Smoores · 10/12/2021 20:36

I’d block them in and then pretend I wasn’t in when they knocked the door to be honest 😂

Ireolu · 10/12/2021 21:24

Head teacher at my daughter's primary comes out to police parents parking across drives in the morning and tells them to move. Definitely report to the school it is in their best interests to ensure that surrounding residents are happy. Good luck

WeatherwaxOn · 10/12/2021 21:27

Doesn't matter if your driveway is empty or not. It's your driveway for your vehicle. They are CFs.

WeRTheOnesWeHaveBeenWaitingFor · 10/12/2021 21:29

You must be very new to mumsnet if you don’t realise the general opinion on parking.
YANBU they are a CF

XmasElf10 · 10/12/2021 21:33

You aren’t using your bed all day either but you’d be a bit grumpy if you got home and I was having a nap there!

Thwackit · 10/12/2021 21:38

It is YOUR drive and I can’t believe you are wondering if it’s ok for a stranger to park on it without asking them.
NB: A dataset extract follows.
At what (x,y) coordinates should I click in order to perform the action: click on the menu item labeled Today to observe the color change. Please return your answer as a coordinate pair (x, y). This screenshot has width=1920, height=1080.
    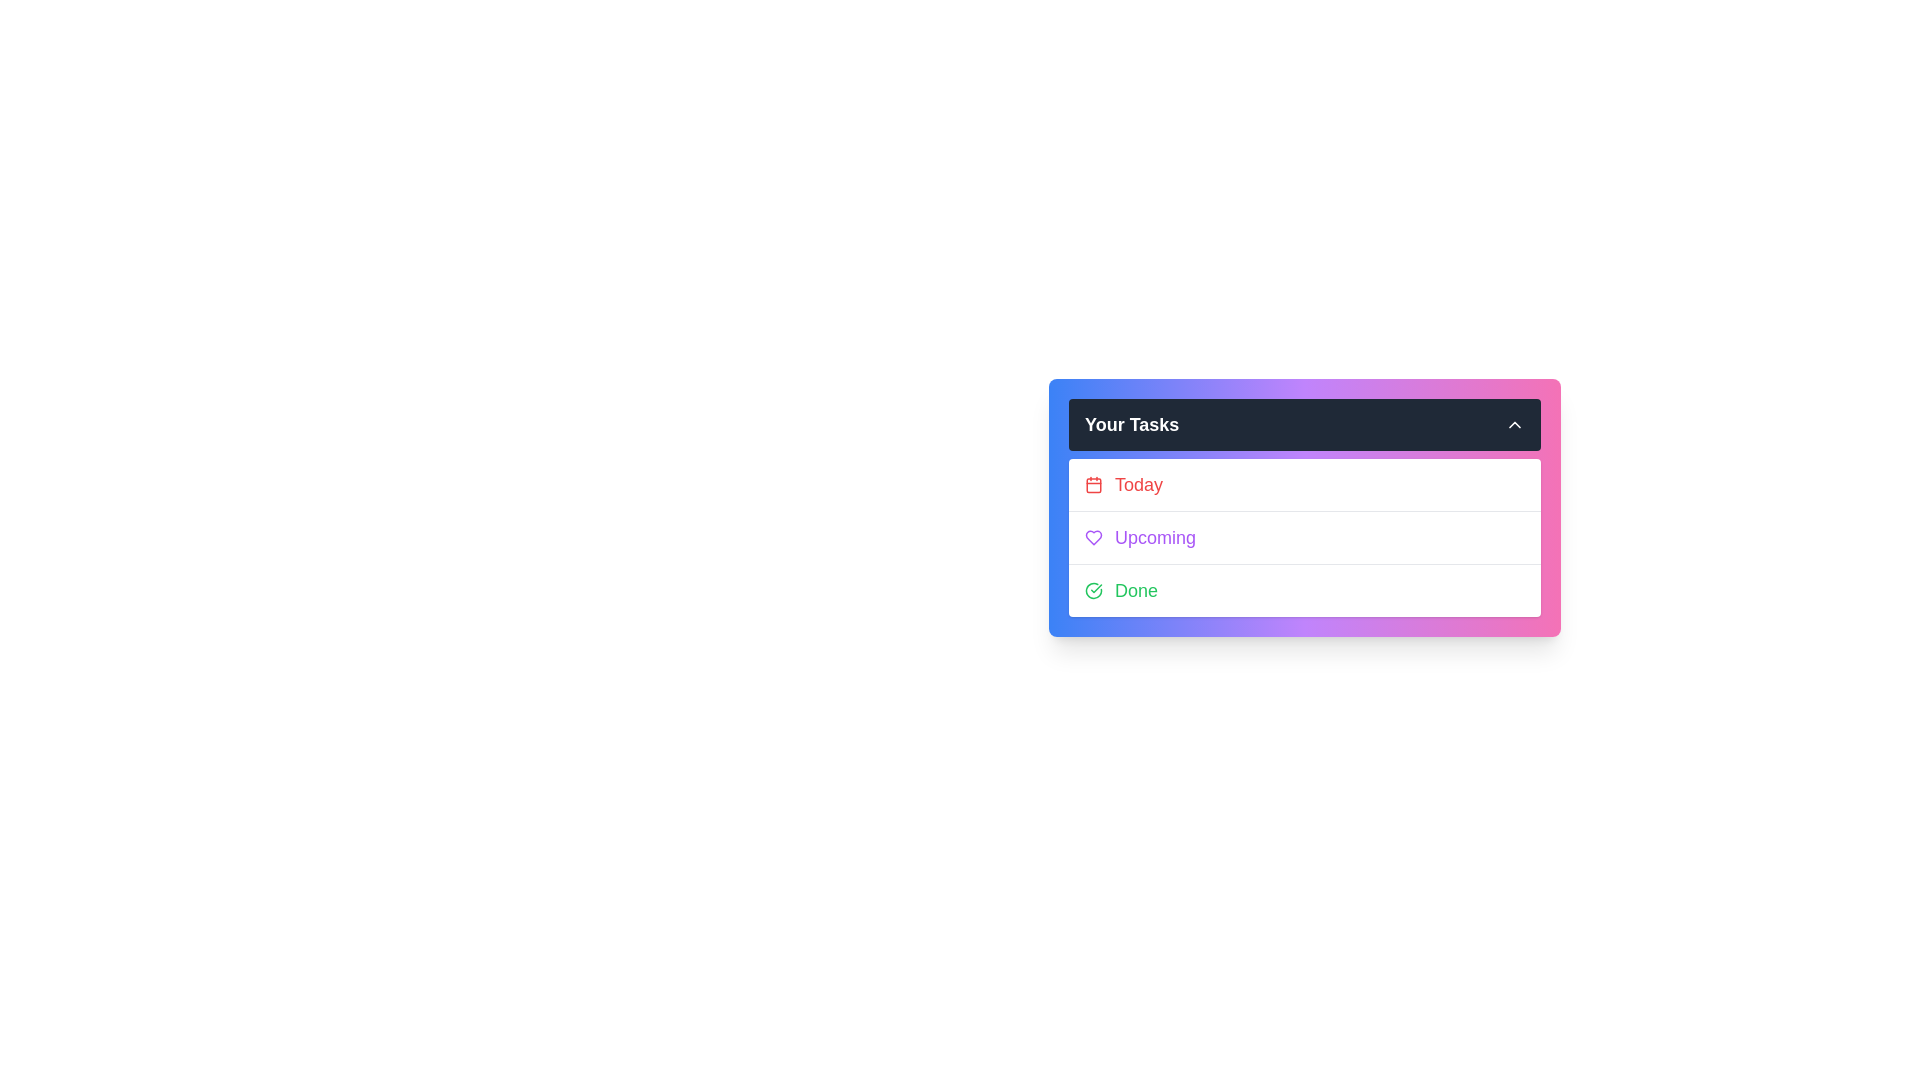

Take the number plate, report it to the school and tell them to publish it in whole school communication to parents. Put a note on the car. If it continues, block them in and refuse to move the car for a good six hours.

Thwackit · 10/12/2021 21:38

*asking you (sorry, am on wine number 3)

goingback · 10/12/2021 22:02

had this with a previous property near a football stadium, shifts meant finishing after the game had started and usually found 1 car on the drive, could hold 2 cars. Before we got bollard and after many arguments with football fans I blocked one car in with my car and went out for the night.
next morning he was banging the door telling me off that he was unable to go to his work and wanted me to pay his lost wages, shame i still couldnt move my car as i had been drinking very late.